▸ INPUT DATA:
------------------------------

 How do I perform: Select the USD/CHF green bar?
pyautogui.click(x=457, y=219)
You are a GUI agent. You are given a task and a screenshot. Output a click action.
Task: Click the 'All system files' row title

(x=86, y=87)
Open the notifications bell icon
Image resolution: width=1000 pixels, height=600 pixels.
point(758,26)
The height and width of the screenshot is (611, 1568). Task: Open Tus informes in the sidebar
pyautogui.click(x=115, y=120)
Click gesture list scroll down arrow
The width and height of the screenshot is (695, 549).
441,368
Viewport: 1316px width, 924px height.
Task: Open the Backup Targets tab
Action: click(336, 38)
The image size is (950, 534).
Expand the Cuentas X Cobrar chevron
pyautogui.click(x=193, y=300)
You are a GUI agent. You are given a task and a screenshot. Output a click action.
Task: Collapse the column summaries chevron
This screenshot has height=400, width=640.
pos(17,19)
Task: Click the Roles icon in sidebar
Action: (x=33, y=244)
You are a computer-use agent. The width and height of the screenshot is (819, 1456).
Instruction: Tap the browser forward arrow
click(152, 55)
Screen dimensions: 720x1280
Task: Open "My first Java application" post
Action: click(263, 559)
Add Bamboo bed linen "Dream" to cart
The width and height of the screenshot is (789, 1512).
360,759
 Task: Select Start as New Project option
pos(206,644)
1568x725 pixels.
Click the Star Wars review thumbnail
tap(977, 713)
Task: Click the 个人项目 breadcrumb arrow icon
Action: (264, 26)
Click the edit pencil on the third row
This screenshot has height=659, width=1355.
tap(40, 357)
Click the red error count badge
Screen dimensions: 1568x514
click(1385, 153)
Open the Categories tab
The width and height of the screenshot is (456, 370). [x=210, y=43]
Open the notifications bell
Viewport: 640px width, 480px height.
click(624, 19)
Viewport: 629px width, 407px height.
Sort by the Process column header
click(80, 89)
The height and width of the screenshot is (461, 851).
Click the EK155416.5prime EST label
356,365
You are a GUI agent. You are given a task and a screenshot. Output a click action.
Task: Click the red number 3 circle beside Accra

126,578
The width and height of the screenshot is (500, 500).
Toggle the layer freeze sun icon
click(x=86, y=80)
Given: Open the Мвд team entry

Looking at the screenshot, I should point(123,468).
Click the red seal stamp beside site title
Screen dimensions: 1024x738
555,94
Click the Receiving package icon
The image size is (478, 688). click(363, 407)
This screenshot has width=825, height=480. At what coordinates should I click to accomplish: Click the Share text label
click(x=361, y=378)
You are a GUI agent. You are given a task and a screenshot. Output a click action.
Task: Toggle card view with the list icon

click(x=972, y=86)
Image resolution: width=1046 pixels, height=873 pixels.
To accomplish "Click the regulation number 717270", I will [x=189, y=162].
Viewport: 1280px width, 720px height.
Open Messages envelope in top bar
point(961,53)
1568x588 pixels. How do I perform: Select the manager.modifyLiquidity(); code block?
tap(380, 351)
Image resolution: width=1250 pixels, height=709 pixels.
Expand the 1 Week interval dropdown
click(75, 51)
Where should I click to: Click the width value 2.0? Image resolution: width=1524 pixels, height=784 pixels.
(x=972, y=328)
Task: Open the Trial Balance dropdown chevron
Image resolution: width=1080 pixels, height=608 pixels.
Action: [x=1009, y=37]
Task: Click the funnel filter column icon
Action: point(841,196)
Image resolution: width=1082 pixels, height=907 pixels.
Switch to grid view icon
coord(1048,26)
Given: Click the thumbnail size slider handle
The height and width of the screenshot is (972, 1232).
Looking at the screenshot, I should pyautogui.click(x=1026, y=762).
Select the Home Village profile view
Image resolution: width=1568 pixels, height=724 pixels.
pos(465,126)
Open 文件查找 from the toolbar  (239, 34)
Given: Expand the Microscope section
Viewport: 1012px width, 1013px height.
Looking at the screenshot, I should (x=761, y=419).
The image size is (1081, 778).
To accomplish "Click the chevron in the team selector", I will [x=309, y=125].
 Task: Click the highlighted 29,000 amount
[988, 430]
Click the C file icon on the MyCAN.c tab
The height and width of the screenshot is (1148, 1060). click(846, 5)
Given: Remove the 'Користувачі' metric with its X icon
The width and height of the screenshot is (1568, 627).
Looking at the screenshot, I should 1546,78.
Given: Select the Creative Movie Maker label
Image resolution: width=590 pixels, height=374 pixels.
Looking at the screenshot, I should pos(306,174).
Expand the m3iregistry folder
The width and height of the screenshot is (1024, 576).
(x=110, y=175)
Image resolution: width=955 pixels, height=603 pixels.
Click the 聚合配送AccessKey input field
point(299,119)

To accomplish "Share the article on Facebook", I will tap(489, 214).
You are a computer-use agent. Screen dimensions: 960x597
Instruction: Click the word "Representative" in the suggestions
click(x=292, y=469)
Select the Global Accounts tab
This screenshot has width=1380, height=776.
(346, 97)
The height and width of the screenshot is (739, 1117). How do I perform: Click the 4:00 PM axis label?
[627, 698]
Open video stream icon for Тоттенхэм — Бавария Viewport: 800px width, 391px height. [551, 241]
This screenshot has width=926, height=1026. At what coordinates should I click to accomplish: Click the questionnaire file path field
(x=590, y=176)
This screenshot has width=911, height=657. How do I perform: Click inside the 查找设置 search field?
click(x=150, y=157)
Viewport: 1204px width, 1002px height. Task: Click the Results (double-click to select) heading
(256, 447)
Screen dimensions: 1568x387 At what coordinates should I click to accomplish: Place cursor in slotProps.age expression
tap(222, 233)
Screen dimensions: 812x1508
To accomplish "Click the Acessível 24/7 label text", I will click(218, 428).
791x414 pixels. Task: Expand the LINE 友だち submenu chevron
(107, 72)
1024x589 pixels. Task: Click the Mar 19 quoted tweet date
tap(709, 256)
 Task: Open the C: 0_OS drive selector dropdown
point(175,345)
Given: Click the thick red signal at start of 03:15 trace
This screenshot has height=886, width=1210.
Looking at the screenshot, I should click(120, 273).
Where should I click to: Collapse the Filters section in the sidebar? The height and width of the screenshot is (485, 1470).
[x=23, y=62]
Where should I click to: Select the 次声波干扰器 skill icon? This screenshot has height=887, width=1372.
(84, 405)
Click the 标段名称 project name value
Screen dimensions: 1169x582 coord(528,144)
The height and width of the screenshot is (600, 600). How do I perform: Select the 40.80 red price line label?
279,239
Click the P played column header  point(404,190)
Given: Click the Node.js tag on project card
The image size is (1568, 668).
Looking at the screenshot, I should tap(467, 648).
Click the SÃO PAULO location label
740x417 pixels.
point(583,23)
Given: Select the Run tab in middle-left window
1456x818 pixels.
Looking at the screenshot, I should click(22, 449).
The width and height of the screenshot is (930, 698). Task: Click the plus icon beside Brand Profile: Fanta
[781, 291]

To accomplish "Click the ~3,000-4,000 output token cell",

------------------------------

▸ TASK TO CARRY OUT: Take the data above and return it exactly.

▸ RESULT OF THIS TASK:
 How do I perform: Select the USD/CHF green bar?
pyautogui.click(x=457, y=219)
You are a GUI agent. You are given a task and a screenshot. Output a click action.
Task: Click the 'All system files' row title

(x=86, y=87)
Open the notifications bell icon
Image resolution: width=1000 pixels, height=600 pixels.
point(758,26)
The height and width of the screenshot is (611, 1568). Task: Open Tus informes in the sidebar
pyautogui.click(x=115, y=120)
Click gesture list scroll down arrow
The width and height of the screenshot is (695, 549).
441,368
Viewport: 1316px width, 924px height.
Task: Open the Backup Targets tab
Action: click(336, 38)
The image size is (950, 534).
Expand the Cuentas X Cobrar chevron
pyautogui.click(x=193, y=300)
You are a GUI agent. You are given a task and a screenshot. Output a click action.
Task: Collapse the column summaries chevron
This screenshot has height=400, width=640.
pos(17,19)
Task: Click the Roles icon in sidebar
Action: (x=33, y=244)
You are a computer-use agent. The width and height of the screenshot is (819, 1456).
Instruction: Tap the browser forward arrow
click(152, 55)
Screen dimensions: 720x1280
Task: Open "My first Java application" post
Action: click(263, 559)
Add Bamboo bed linen "Dream" to cart
The width and height of the screenshot is (789, 1512).
360,759
 Task: Select Start as New Project option
pos(206,644)
1568x725 pixels.
Click the Star Wars review thumbnail
tap(977, 713)
Task: Click the 个人项目 breadcrumb arrow icon
Action: (264, 26)
Click the edit pencil on the third row
This screenshot has height=659, width=1355.
tap(40, 357)
Click the red error count badge
Screen dimensions: 1568x514
click(1385, 153)
Open the Categories tab
The width and height of the screenshot is (456, 370). [x=210, y=43]
Open the notifications bell
Viewport: 640px width, 480px height.
click(624, 19)
Viewport: 629px width, 407px height.
Sort by the Process column header
click(80, 89)
The height and width of the screenshot is (461, 851).
Click the EK155416.5prime EST label
356,365
You are a GUI agent. You are given a task and a screenshot. Output a click action.
Task: Click the red number 3 circle beside Accra

126,578
The width and height of the screenshot is (500, 500).
Toggle the layer freeze sun icon
click(x=86, y=80)
Given: Open the Мвд team entry

Looking at the screenshot, I should point(123,468).
Click the red seal stamp beside site title
Screen dimensions: 1024x738
555,94
Click the Receiving package icon
The image size is (478, 688). click(363, 407)
This screenshot has width=825, height=480. At what coordinates should I click to accomplish: Click the Share text label
click(x=361, y=378)
You are a GUI agent. You are given a task and a screenshot. Output a click action.
Task: Toggle card view with the list icon

click(x=972, y=86)
Image resolution: width=1046 pixels, height=873 pixels.
To accomplish "Click the regulation number 717270", I will [x=189, y=162].
Viewport: 1280px width, 720px height.
Open Messages envelope in top bar
point(961,53)
1568x588 pixels. How do I perform: Select the manager.modifyLiquidity(); code block?
tap(380, 351)
Image resolution: width=1250 pixels, height=709 pixels.
Expand the 1 Week interval dropdown
click(75, 51)
Where should I click to: Click the width value 2.0? Image resolution: width=1524 pixels, height=784 pixels.
(x=972, y=328)
Task: Open the Trial Balance dropdown chevron
Image resolution: width=1080 pixels, height=608 pixels.
Action: [x=1009, y=37]
Task: Click the funnel filter column icon
Action: point(841,196)
Image resolution: width=1082 pixels, height=907 pixels.
Switch to grid view icon
coord(1048,26)
Given: Click the thumbnail size slider handle
The height and width of the screenshot is (972, 1232).
Looking at the screenshot, I should pyautogui.click(x=1026, y=762).
Select the Home Village profile view
Image resolution: width=1568 pixels, height=724 pixels.
pos(465,126)
Open 文件查找 from the toolbar  (239, 34)
Given: Expand the Microscope section
Viewport: 1012px width, 1013px height.
Looking at the screenshot, I should (x=761, y=419).
The image size is (1081, 778).
To accomplish "Click the chevron in the team selector", I will [x=309, y=125].
 Task: Click the highlighted 29,000 amount
[988, 430]
Click the C file icon on the MyCAN.c tab
The height and width of the screenshot is (1148, 1060). click(846, 5)
Given: Remove the 'Користувачі' metric with its X icon
The width and height of the screenshot is (1568, 627).
Looking at the screenshot, I should 1546,78.
Given: Select the Creative Movie Maker label
Image resolution: width=590 pixels, height=374 pixels.
Looking at the screenshot, I should pos(306,174).
Expand the m3iregistry folder
The width and height of the screenshot is (1024, 576).
(x=110, y=175)
Image resolution: width=955 pixels, height=603 pixels.
Click the 聚合配送AccessKey input field
point(299,119)

To accomplish "Share the article on Facebook", I will tap(489, 214).
You are a computer-use agent. Screen dimensions: 960x597
Instruction: Click the word "Representative" in the suggestions
click(x=292, y=469)
Select the Global Accounts tab
This screenshot has width=1380, height=776.
(346, 97)
The height and width of the screenshot is (739, 1117). How do I perform: Click the 4:00 PM axis label?
[627, 698]
Open video stream icon for Тоттенхэм — Бавария Viewport: 800px width, 391px height. [551, 241]
This screenshot has width=926, height=1026. At what coordinates should I click to accomplish: Click the questionnaire file path field
(x=590, y=176)
This screenshot has width=911, height=657. How do I perform: Click inside the 查找设置 search field?
click(x=150, y=157)
Viewport: 1204px width, 1002px height. Task: Click the Results (double-click to select) heading
(256, 447)
Screen dimensions: 1568x387 At what coordinates should I click to accomplish: Place cursor in slotProps.age expression
tap(222, 233)
Screen dimensions: 812x1508
To accomplish "Click the Acessível 24/7 label text", I will click(218, 428).
791x414 pixels. Task: Expand the LINE 友だち submenu chevron
(107, 72)
1024x589 pixels. Task: Click the Mar 19 quoted tweet date
tap(709, 256)
 Task: Open the C: 0_OS drive selector dropdown
point(175,345)
Given: Click the thick red signal at start of 03:15 trace
This screenshot has height=886, width=1210.
Looking at the screenshot, I should click(120, 273).
Where should I click to: Collapse the Filters section in the sidebar? The height and width of the screenshot is (485, 1470).
[x=23, y=62]
Where should I click to: Select the 次声波干扰器 skill icon? This screenshot has height=887, width=1372.
(84, 405)
Click the 标段名称 project name value
Screen dimensions: 1169x582 coord(528,144)
The height and width of the screenshot is (600, 600). How do I perform: Select the 40.80 red price line label?
279,239
Click the P played column header  point(404,190)
Given: Click the Node.js tag on project card
The image size is (1568, 668).
Looking at the screenshot, I should tap(467, 648).
Click the SÃO PAULO location label
740x417 pixels.
point(583,23)
Given: Select the Run tab in middle-left window
1456x818 pixels.
Looking at the screenshot, I should click(22, 449).
The width and height of the screenshot is (930, 698). Task: Click the plus icon beside Brand Profile: Fanta
[781, 291]

To accomplish "Click the ~3,000-4,000 output token cell",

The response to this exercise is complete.